Papers
Topics
Authors
Recent
Search
2000 character limit reached

FedMuon: Matrix-Aware Federated Optimization

Updated 4 July 2026
  • FedMuon is a federated learning framework that employs matrix-aware, orthonormalized updates derived from the Muon optimizer to handle client drift and noisy gradients.
  • It introduces diverse mechanisms such as periodic aggregation, bias correction through control variates, and local-global alignment to mitigate heterogeneity across clients.
  • Rigorous convergence analyses show that decoupling step size from gradient magnitude enables competitive performance under nonconvex objectives and heavy-tailed noise.

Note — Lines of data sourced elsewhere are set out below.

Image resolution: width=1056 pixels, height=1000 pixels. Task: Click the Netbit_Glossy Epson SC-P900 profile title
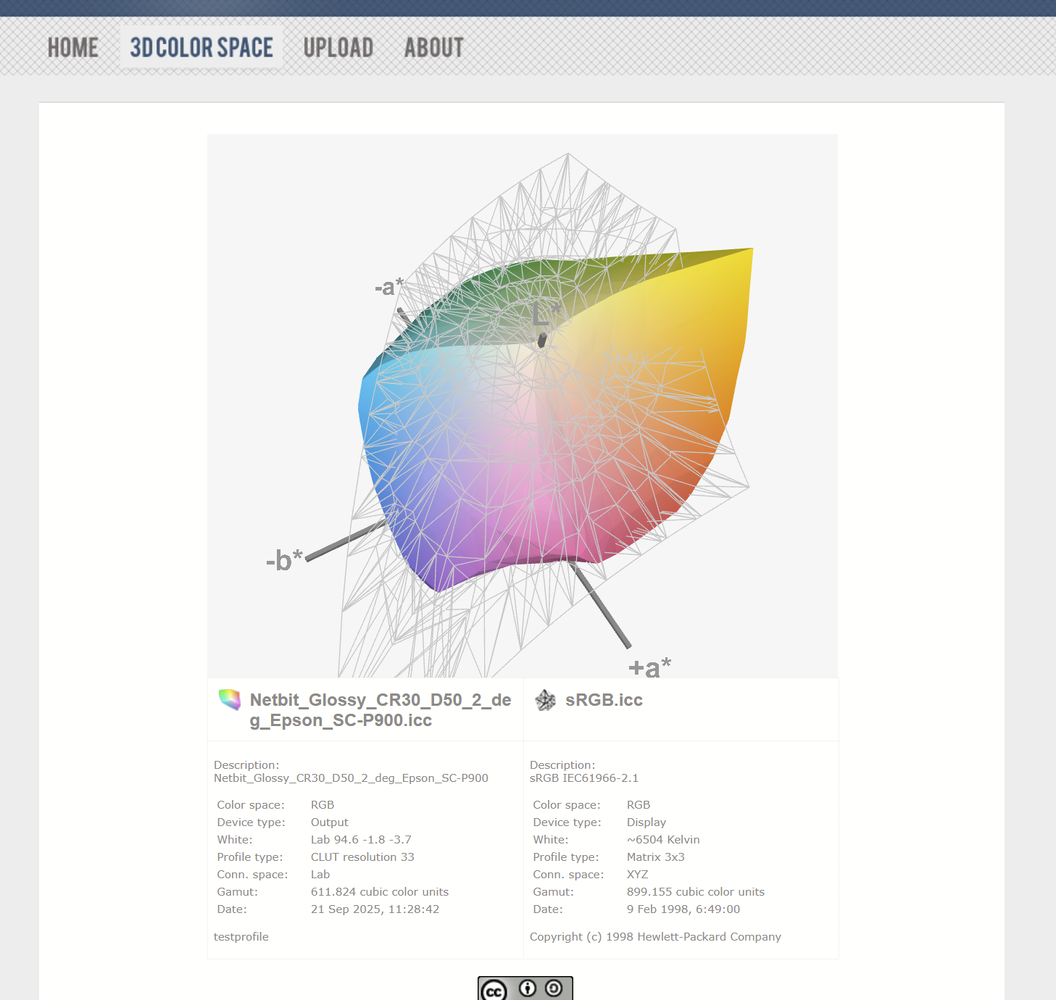(380, 709)
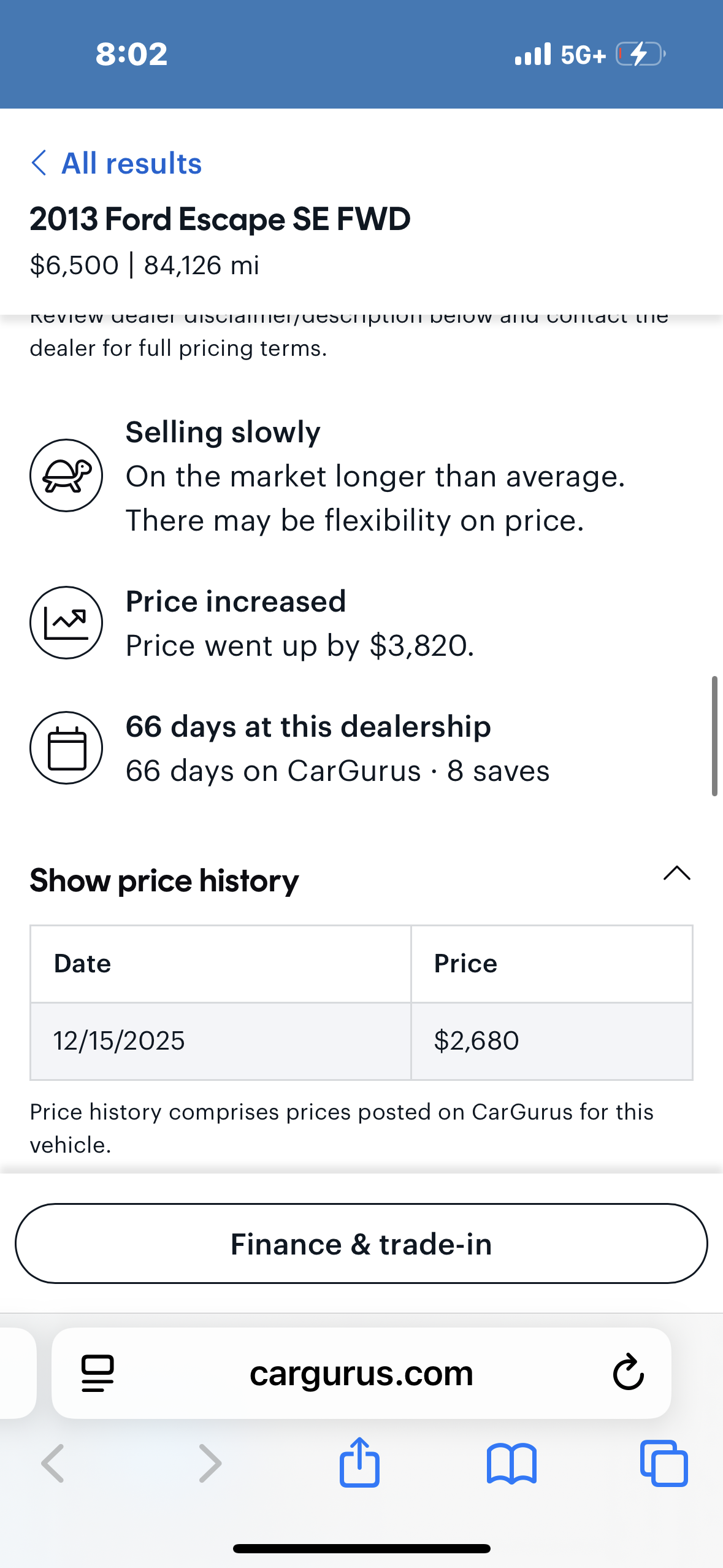Tap the cargurus.com address bar
This screenshot has width=723, height=1568.
[x=361, y=1372]
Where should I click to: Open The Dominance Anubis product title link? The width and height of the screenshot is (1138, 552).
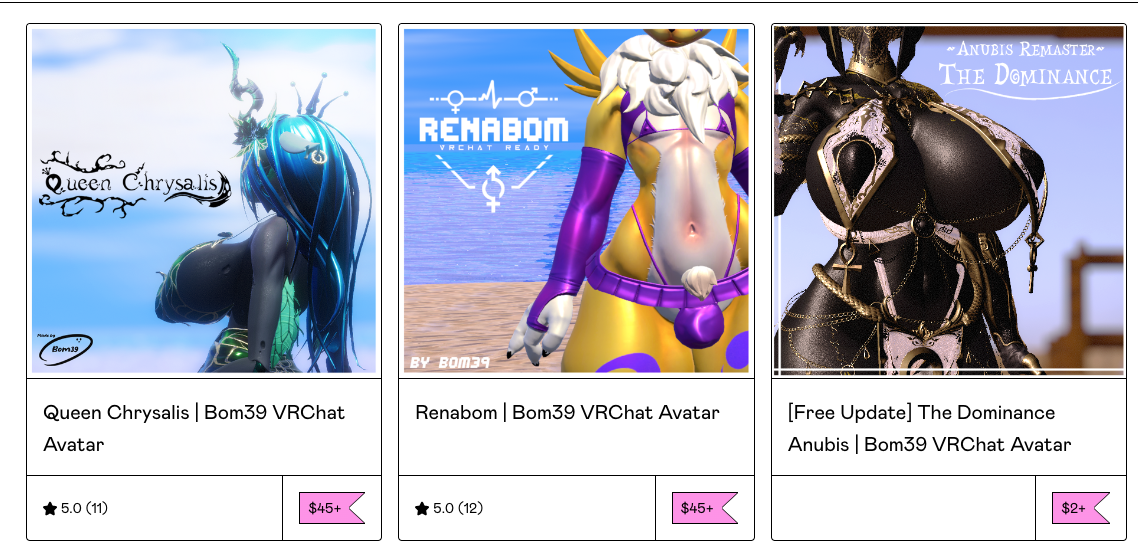tap(929, 428)
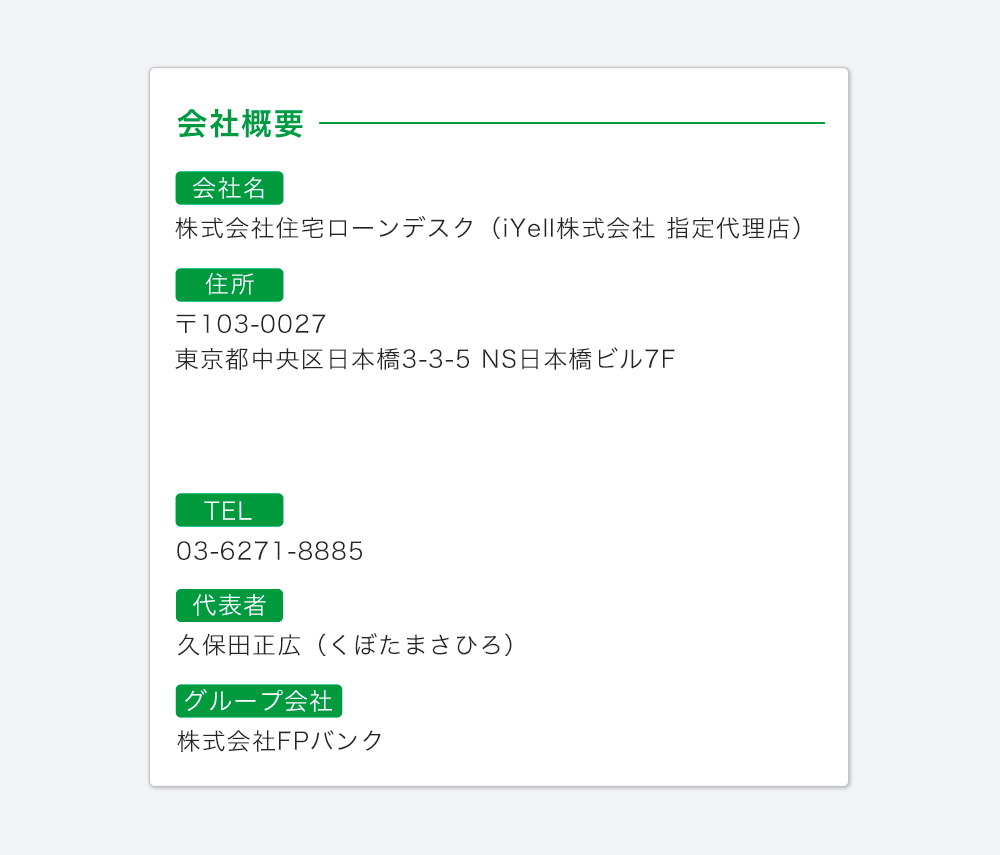The height and width of the screenshot is (855, 1000).
Task: Click the green divider line beside 会社概要
Action: coord(571,123)
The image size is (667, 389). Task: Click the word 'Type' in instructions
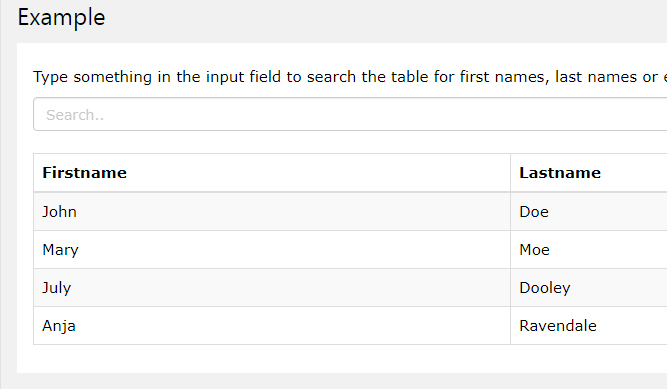tap(50, 77)
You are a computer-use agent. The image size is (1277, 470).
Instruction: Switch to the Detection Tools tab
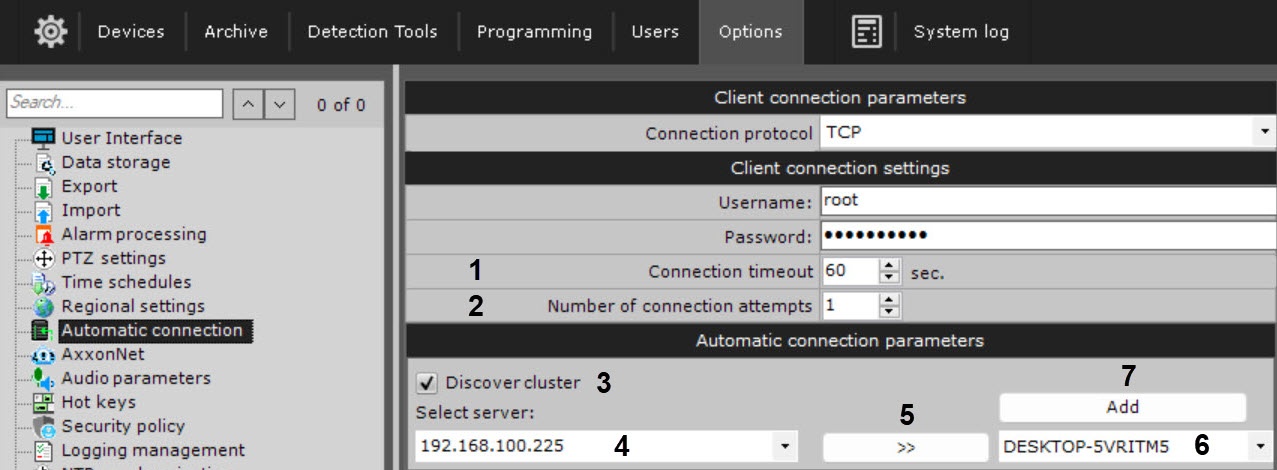coord(372,32)
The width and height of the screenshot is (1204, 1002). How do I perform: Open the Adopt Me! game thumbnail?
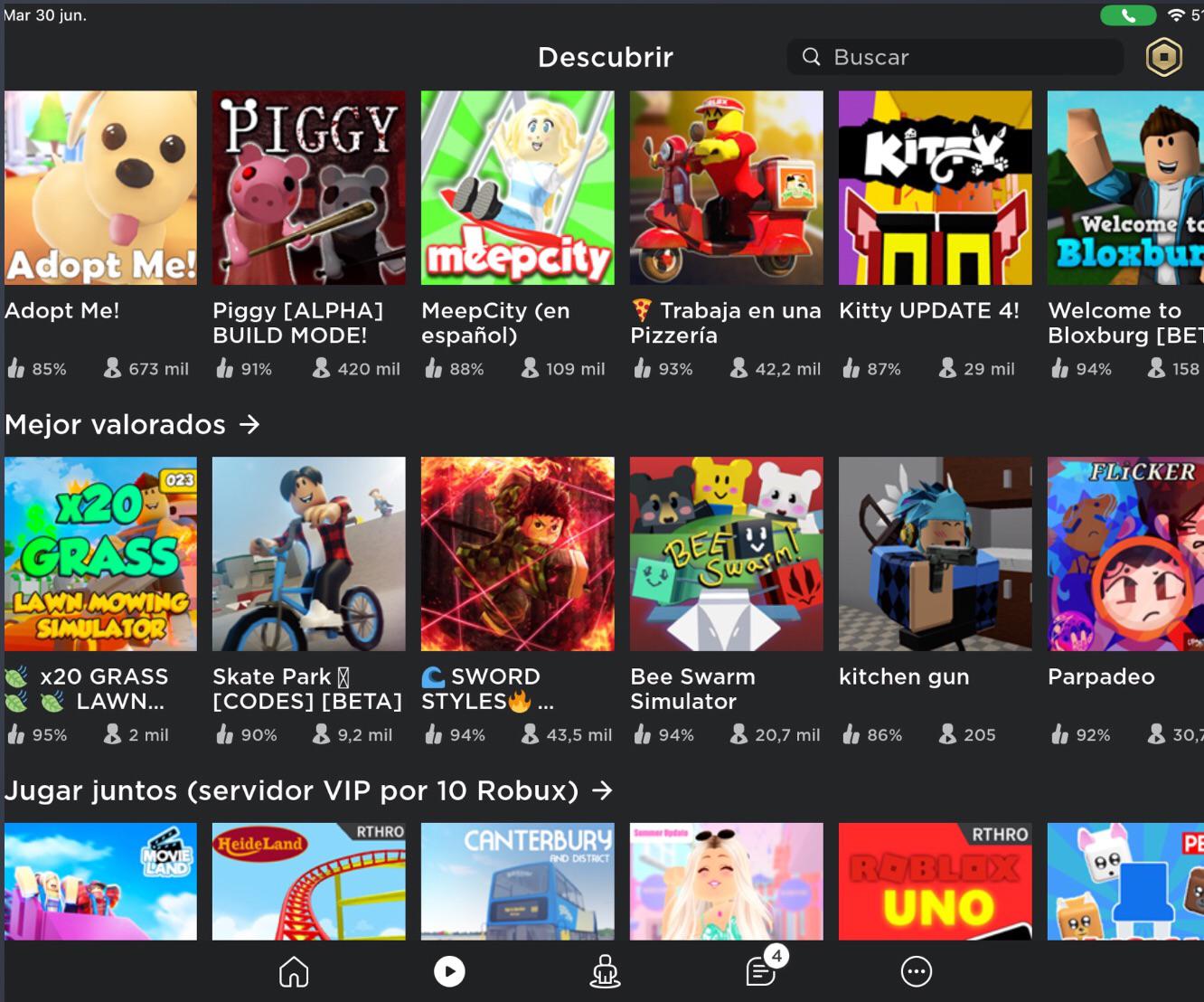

FedMuon is the name used in several 2025 arXiv works for federated optimization algorithms derived from Muon, a matrix-aware optimizer that replaces raw gradient or momentum directions with orthonormalized, or equivalently linear-minimization-oracle-based, update directions. Across these papers, the common objective is to import Muon’s matrix geometry into federated learning while controlling client drift, communication cost, and stochastic noise; the resulting methods differ materially in how they correct heterogeneity, how they aggregate optimizer state, and what guarantees they prove for nonconvex or minimax objectives (Zhang et al., 4 Oct 2025).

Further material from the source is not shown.